▸ Assignment
Give the entries again exactly; drop the pictures.

═════ Extracted material

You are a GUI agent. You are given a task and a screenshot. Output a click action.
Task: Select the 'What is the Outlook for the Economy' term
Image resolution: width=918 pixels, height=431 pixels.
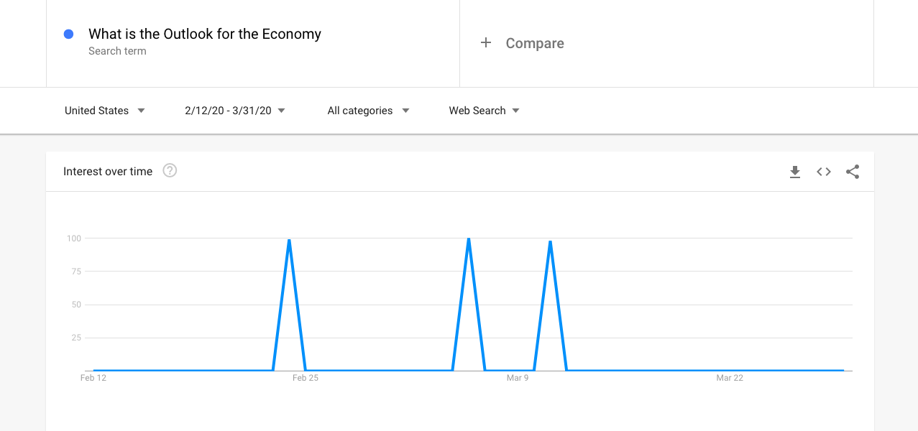coord(204,34)
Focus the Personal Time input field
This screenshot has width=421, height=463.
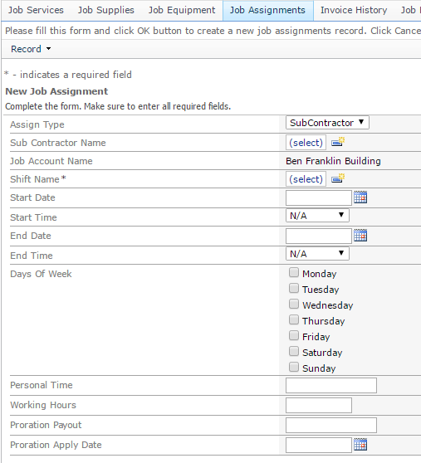coord(331,385)
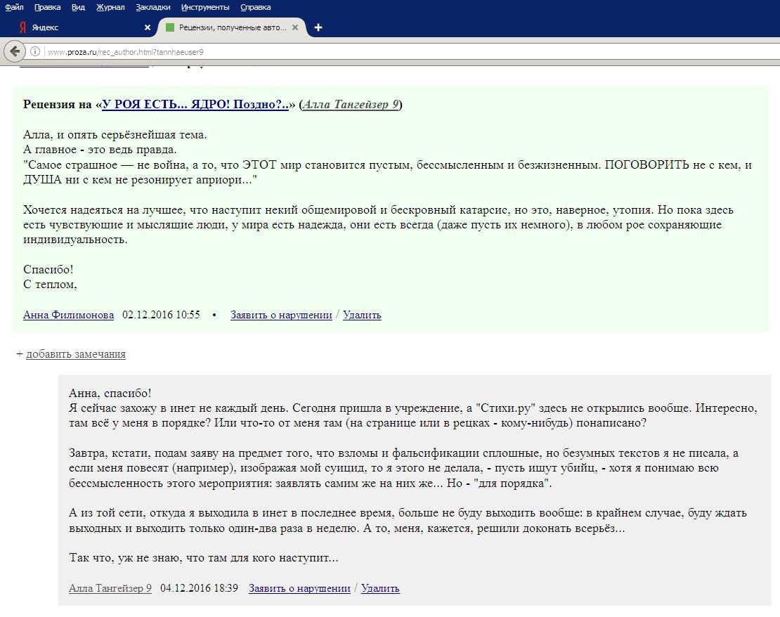This screenshot has height=617, width=780.
Task: Click the browser back arrow button
Action: click(x=13, y=51)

══════════

▸ Exercise output
You are a GUI agent. You are given a task and a screenshot. Output a click action.
Task: Select the 'What is the Outlook for the Economy' term
Image resolution: width=918 pixels, height=431 pixels.
coord(204,34)
Focus the Personal Time input field
This screenshot has width=421, height=463.
coord(331,385)
This screenshot has height=617, width=780.
Task: Click the browser back arrow button
Action: click(x=13, y=51)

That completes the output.